The government has tested our free will with the threat of death caused by a virus, this time. Who can deny that my neighbor, parent, an ill child struggling with cancer or any loved one should be careless with this virus? No one. But does it necessitate use of soft tyranny as our mentor, Mark Levin, aptly calls it? I'm getting ready for winning the hearts and minds of my friends, family and neighbors between now and November and I want you to join me. Here are a few ideas for engaging people in a dignified dialogue.
1. Be inspired, and you will be inspirational to others. Cynicism is the default for not knowing facts or not having studied your issue so you can speak intelligently. Instead, be prepared. Pick whatever topic you're most passionate about; our Constitution, Bill of Rights, Trade, Fiscal, whatever, then take your prepared position. Learn everything you can about the issue you're most passionate about, cite history, facts, books, articles, statistics, heroes and how it supports your opinion. Have thoughtful questions ready to promote respectful dialogue, don't attack (even if they do).
2. You may know the topic your friend or family member is passionate about. If you don't, pick an item you think your debating friend is interested in, then Prepare and Practice, Practice, Practice. For example, I have a family member who I love dearly, yet she is adamant about the support of women's abortion rights. One day we were chatting, and I asked her why she was so passionate about this issue. I was surprised to learn her answer, and it helped me to understand her position, which enabled me to construct a thought provoking dialogue. One that, with more discussion, I hope to move the needle a little further in support of life each time we discuss it.

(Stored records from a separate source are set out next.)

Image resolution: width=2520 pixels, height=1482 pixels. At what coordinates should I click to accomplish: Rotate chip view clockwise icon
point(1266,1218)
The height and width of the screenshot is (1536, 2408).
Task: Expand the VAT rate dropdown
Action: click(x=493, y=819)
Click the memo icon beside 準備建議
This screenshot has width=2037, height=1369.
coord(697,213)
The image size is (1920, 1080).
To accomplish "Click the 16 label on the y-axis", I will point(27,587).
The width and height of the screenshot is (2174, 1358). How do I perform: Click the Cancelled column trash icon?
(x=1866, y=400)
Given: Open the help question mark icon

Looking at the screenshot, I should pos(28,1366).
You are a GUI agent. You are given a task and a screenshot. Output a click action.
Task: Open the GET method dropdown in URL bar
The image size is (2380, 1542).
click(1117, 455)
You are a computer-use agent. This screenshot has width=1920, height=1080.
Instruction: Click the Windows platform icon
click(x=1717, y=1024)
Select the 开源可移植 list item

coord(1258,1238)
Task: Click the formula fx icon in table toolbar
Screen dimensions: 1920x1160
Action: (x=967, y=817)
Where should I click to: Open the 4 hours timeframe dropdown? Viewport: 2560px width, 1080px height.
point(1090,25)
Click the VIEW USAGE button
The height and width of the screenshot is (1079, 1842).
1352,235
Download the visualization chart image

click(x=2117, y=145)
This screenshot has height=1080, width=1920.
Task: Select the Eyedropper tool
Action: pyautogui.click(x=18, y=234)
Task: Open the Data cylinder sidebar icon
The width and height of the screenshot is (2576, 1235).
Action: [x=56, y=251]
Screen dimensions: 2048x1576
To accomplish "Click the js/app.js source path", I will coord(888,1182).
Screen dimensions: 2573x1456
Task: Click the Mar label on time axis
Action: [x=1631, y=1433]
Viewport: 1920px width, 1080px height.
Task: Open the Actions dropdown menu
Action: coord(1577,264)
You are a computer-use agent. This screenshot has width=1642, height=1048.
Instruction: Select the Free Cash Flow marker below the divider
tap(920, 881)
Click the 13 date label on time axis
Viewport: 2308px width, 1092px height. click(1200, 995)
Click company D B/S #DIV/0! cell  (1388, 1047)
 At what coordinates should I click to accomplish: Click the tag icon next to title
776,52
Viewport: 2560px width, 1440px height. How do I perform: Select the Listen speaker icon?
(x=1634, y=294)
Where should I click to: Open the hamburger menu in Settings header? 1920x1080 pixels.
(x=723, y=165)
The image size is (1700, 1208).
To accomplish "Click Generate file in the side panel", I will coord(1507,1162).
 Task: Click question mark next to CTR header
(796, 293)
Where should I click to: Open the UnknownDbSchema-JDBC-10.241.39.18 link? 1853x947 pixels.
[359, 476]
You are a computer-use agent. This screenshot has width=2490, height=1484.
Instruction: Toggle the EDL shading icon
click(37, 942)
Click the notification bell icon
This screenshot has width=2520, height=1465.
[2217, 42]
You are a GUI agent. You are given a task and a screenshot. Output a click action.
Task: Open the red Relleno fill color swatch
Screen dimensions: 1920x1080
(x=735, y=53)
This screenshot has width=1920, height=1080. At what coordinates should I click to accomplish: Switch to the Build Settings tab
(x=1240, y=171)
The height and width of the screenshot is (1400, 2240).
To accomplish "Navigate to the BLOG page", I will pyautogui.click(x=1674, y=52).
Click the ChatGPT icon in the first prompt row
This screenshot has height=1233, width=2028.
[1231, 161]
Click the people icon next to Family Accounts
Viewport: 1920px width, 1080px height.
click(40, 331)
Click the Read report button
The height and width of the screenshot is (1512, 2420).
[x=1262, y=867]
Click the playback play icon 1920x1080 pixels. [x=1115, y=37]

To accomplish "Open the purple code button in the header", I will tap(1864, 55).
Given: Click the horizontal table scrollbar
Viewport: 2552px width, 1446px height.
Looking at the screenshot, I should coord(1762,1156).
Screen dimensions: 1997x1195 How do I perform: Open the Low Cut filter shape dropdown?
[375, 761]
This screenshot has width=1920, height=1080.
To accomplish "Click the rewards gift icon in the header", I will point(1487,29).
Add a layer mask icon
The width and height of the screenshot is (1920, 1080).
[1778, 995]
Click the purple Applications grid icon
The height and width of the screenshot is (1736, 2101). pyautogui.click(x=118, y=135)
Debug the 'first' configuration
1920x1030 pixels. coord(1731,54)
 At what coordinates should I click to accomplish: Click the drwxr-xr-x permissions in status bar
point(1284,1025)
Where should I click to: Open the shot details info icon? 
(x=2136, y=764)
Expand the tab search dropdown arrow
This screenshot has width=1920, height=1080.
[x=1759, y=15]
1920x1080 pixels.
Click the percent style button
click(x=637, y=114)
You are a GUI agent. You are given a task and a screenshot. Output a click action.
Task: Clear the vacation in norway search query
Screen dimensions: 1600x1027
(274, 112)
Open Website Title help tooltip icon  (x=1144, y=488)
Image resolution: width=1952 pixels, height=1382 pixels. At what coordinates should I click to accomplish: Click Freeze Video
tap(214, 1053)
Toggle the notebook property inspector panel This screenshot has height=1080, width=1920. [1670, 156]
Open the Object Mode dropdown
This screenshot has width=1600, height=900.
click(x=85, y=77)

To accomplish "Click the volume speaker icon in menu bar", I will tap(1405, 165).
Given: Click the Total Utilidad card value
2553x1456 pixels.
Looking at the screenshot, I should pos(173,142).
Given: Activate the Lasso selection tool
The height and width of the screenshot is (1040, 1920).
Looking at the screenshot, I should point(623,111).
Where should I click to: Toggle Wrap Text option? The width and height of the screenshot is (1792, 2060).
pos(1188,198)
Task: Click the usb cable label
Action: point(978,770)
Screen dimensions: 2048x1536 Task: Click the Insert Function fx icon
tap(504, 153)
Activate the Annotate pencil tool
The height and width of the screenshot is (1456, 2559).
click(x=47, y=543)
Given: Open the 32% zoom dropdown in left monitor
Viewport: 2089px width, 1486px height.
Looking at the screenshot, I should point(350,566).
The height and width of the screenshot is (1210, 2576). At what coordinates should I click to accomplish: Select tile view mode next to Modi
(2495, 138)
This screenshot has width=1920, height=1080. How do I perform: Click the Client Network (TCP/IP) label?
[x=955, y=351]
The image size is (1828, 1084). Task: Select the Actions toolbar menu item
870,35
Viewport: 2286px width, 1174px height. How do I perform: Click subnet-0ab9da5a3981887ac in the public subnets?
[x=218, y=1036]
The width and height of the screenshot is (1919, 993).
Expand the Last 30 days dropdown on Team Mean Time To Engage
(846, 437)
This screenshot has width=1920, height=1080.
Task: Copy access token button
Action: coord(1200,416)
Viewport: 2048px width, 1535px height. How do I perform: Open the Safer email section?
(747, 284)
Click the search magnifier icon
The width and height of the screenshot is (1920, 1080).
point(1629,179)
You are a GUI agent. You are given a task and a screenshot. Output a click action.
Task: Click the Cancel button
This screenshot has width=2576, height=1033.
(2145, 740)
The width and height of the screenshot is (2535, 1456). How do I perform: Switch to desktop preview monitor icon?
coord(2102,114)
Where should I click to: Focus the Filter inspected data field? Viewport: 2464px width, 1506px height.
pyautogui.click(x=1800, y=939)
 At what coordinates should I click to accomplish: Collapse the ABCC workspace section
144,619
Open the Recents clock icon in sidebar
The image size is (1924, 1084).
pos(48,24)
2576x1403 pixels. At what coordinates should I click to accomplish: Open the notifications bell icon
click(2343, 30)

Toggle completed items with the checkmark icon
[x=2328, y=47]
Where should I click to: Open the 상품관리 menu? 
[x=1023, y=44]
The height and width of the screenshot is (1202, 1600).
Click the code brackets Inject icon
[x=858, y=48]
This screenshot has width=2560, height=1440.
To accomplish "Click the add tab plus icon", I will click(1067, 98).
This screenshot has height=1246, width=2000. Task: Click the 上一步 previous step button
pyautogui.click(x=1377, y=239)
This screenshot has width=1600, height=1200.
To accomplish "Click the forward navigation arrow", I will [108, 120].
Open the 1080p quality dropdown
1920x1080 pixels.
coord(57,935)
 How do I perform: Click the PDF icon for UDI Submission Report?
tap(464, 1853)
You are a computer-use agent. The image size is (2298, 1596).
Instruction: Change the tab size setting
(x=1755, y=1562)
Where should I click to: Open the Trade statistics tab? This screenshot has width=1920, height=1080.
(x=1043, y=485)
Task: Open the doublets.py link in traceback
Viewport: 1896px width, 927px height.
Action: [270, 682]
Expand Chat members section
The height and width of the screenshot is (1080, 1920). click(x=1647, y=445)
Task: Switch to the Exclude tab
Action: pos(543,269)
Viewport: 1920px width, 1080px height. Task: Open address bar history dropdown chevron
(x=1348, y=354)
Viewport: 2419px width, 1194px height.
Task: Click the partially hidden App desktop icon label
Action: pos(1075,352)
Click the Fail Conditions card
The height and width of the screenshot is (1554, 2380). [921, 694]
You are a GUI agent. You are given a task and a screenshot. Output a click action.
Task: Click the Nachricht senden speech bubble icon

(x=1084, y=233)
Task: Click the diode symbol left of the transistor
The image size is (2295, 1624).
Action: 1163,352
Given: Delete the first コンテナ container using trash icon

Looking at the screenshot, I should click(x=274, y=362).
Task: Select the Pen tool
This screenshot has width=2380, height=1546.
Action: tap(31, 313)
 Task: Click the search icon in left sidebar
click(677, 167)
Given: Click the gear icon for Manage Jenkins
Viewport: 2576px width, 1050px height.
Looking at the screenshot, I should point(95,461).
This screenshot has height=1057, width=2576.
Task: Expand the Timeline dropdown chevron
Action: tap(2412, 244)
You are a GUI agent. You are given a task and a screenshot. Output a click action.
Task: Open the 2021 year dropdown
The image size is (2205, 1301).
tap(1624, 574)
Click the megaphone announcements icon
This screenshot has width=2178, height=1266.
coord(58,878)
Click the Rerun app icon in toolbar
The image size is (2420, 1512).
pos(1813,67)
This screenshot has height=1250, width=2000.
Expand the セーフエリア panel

3. Think critically. Ask questions. Many of us maintain the political, social, financial philosophies of our parents and grandparents. Hold the mirror up to your face and ask, "Is that true?" "Why believe that?" "Do you think that position has had any negative consequences?" Debate with yourself. Then debate your partner. Once you engage that person you might be surprised how shallow their position is, and here is where you can make progress enlightening them.
4. Avoid escalation into an argument, those are best left to the attorneys who are arguing legal issues. Emotional sentiments have ruined many a Thanksgiving Dinner. If making your heated point is worth alienating half of your family, that's your choice. My belief is life's too short, and besides, I like my family, despite their liberal views.
5.Consider who you're talking with. Is it a boomer, a millennial, a high school junior, a college student? It's not a one size fits all conversation. Ask questions, hear them out, then state your position framed around their place in life or political view. Consider telling a true story. Here's a personal one I save for those who'd use me as a sounding board to bash our country: "Oh...I see what you're saying. You know, recently I was speaking with my dear retired neighbor, Elena, we're good friends. She's so sweet but buys into the alphabet tv channels gloom and doom. I asked her some questions today about the effect on her state of mental and physical health listening to the daily diet of bad news, gloom, and doom. She agreed to think about taking a short "fast" from the news. She did say something positive though, about being a 1st generation American from Mexico. When she was a young woman, and people were celebrating Cinco de Mayo, she asked her mom why they didn't celebrate it. Her mom's reply, 'What did Mexico ever do for us? Nothing!' Maybe that's why they came to America-legally, worked hard, had a beautiful family, and made a happy, prosperous life."
6.Use wit. And remember, cynicism is a poor substitute for topical humor. But not the kind of joke that would distance your sparring partner but rather lighten things up a bit. If off the cuff humorous irony isn't your thing, find something funny from the internet. Humor, well-timed, helps release a tense moment. Think Ronald Reagan, Margaret Thatcher, Mark Twain.
7. Take your friend, relative, neighbor's views seriously, treat their opinions with respect and honest interest. Just by doing that, you'll score some points and leave an opening for the next friendly debate.
Remember nothing big is ever accomplished overnight, imagine if Paul Revere had sat back and offered doubt and frustration and nothing else! Nope, he got on his horse and yelled at the top of his lungs...well, you know the rest of the story. Let's get out there and make some noise, see you all Friday!